When the Disney film Moana lands this November, it will feel fresh to many moviegoers for an unusual reason: It is a mainstream Hollywood animated film that casts featured voice actors of color who represent the culture being depicted.
Moana centers on the adventure of a young woman looking for a fabled Pacific island, with demigod Maui in tow. Princess Moana herself is voiced by young Hawaiian native Auli’i Cravalho – who was discovered after an extensive casting call – and Maui is voiced by Dwayne Johnson, whose mother is of Samoan descent.
The voice cast also features several New Zealand-sprung actors who are part Maori: Jemaine Clement (Flight of the Conchords), Temuera Morrison and Rachel House – as well as Nicole Scherzinger, who has Hawaiian and Filipino roots.
Moana will arrive in the wake of complaints that another new American animated film, Laika/Focus Features’ Kubo and the Two Strings (which opened last Friday), hired too many white voice actors for its lead roles. The film, which is set in a fantastical version of ancient Japan, centers on a folk tale in which some characters are transformed into animals.
Kubo features the voices of Oscar winners Matthew McConaughey and Charlize Theron and Oscar nominees Rooney Mara and Ralph Fiennes, with Irish-born teen actor Art Parkinson voicing the title role. In secondary roles are the Japanese-American actors George Takei and Cary-Hiroyuki Tagawa, with the cast also including Minae Noji, Alpha Takahashi and Ken Takemoto, among others.
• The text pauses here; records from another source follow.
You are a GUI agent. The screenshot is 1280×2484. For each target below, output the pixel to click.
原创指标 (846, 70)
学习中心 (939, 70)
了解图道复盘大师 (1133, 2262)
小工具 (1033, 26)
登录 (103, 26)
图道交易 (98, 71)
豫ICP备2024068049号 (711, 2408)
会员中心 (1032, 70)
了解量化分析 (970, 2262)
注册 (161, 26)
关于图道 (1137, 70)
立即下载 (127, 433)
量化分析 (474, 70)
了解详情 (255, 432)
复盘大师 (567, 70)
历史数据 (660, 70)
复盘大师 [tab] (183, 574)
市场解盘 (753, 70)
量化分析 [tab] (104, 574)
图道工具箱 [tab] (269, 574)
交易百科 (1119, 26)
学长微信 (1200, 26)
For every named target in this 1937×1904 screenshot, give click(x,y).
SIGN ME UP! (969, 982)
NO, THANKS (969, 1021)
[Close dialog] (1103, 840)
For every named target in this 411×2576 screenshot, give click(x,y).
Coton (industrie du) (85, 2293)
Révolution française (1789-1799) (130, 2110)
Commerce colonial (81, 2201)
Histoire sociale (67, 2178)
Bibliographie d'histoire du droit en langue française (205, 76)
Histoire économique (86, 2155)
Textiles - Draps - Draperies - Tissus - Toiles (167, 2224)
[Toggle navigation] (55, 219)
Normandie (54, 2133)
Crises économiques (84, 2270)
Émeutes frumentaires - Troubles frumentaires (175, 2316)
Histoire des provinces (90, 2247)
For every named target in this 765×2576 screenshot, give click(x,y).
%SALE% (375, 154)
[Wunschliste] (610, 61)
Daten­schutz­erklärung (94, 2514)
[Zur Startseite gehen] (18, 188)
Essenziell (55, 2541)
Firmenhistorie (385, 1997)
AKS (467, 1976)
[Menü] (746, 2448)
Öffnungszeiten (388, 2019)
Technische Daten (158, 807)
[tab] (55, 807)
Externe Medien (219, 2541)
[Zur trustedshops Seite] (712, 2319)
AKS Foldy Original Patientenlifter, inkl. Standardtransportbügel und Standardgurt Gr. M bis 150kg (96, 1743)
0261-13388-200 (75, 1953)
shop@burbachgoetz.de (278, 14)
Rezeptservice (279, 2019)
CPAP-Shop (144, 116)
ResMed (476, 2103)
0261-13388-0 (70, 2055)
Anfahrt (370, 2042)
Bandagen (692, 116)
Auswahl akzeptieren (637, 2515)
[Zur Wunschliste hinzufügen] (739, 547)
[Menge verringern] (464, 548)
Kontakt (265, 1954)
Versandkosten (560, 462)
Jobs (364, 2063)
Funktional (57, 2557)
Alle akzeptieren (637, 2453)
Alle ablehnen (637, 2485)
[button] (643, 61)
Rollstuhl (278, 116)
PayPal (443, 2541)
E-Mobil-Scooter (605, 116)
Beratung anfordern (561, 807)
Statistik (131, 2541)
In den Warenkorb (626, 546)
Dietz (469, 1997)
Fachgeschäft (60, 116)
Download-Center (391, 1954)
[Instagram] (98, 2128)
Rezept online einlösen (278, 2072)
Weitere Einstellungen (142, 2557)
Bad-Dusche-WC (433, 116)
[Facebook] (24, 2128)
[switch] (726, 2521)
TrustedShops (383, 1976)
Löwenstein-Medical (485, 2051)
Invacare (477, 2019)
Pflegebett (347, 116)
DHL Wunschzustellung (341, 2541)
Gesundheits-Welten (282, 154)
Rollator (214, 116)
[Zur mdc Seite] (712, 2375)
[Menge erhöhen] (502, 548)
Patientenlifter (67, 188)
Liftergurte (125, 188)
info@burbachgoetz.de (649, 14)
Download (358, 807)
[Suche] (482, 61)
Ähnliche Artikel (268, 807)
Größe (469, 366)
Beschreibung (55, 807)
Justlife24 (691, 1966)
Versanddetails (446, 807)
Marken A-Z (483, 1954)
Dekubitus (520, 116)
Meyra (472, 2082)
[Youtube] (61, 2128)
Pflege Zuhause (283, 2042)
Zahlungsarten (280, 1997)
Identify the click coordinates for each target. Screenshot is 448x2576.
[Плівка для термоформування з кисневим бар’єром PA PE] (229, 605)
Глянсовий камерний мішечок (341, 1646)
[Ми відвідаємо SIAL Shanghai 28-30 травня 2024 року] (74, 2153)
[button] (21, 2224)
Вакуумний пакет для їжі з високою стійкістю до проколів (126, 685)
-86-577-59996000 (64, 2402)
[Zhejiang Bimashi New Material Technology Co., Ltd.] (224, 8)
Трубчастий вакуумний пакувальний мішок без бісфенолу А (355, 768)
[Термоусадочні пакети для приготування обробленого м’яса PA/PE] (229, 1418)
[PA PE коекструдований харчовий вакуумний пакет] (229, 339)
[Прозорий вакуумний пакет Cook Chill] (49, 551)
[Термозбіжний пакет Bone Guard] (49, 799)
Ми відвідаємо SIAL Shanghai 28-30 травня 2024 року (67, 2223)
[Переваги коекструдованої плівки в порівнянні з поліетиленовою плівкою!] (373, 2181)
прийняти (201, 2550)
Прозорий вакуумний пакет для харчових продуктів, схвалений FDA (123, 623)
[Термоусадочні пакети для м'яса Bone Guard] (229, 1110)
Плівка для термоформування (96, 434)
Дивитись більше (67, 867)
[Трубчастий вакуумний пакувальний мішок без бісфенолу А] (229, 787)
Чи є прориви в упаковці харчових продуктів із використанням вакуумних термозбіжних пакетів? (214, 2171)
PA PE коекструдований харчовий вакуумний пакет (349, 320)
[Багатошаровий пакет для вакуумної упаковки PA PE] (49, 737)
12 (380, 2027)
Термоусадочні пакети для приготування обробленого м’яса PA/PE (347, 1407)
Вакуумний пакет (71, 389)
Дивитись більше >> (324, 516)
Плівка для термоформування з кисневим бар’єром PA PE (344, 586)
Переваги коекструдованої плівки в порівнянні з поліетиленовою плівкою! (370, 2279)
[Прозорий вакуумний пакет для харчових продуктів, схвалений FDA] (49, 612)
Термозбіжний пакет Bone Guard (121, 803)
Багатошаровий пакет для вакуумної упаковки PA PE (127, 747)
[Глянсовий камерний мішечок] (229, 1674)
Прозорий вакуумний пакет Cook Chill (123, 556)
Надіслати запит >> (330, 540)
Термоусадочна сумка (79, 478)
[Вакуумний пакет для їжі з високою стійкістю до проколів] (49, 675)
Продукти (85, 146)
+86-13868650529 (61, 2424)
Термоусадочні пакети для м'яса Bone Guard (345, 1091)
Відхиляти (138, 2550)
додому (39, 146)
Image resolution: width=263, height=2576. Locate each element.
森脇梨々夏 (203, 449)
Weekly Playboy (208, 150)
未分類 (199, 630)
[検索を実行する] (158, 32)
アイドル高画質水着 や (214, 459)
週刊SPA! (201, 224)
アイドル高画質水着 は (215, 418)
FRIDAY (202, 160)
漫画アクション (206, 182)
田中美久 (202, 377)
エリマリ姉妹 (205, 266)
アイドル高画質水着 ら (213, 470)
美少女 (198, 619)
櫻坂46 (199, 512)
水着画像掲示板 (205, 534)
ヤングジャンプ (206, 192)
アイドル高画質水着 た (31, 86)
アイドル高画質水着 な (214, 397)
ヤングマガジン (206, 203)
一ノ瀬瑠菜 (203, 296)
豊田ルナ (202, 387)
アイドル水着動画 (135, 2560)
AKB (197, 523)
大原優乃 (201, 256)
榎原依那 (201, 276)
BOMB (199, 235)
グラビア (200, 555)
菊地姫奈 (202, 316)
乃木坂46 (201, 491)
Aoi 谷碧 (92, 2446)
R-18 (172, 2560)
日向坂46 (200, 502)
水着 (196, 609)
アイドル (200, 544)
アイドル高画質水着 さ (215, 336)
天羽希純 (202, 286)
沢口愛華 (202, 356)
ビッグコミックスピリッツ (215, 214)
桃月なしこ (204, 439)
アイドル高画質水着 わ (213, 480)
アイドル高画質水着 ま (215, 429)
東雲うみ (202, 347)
The Media Action Network, a watchdog group, has criticized Laika for casting white actors in the roles that receive the most screen time. “Why are white actors playing an entire extended Japanese family,” MANAA’s founding president, Guy Aoki, says in his criticism.
In other words, often when it comes to casting leading voices: #CartoonsSoWhite.
Gene Luen Yang, a Chinese-American cartoonist, says that the Kubo casting certainly is curious.
“There are so many Asian-American actors these days. It just makes me wonder why they didn’t just go with one of them,” Yang, a two-time National Book Award finalist (American Born Chinese, Boxers & Saints), says.
“The critical conversation around diversity is one that Laika cares very deeply about,” Kubo director Travis Knight said in a statement. And when I asked Knight this month about the creative diversity behind Kubo, he pointed to Laika’s global multiculturalism represented by its employees.
Hollywood at large, of course, has increasingly faced accusations of “whitewashing” – by which white actors are cast in ethnic-specific roles – with Sony’s Aloha (in which Emma Stone played a character who is part Asian and part Hawaiian), Marvel’s forthcoming Doctor Strange (in which Tilda Swinton plays a character who traditionally has been of Tibetan descent), and 2010’s The Last Airbender (in which some of the featured actors are white in the fantasy’s tribal South Pole setting) as recent examples. (Since then, Yang has written for the Avatar: The Last Airbender comic books for Dark Horse Books.)
Now, Moana can help lead mainstream American animation ever toward more culturally sensitive casting.
After all, if animation can’t do it, what chance does the rest of Hollywood have?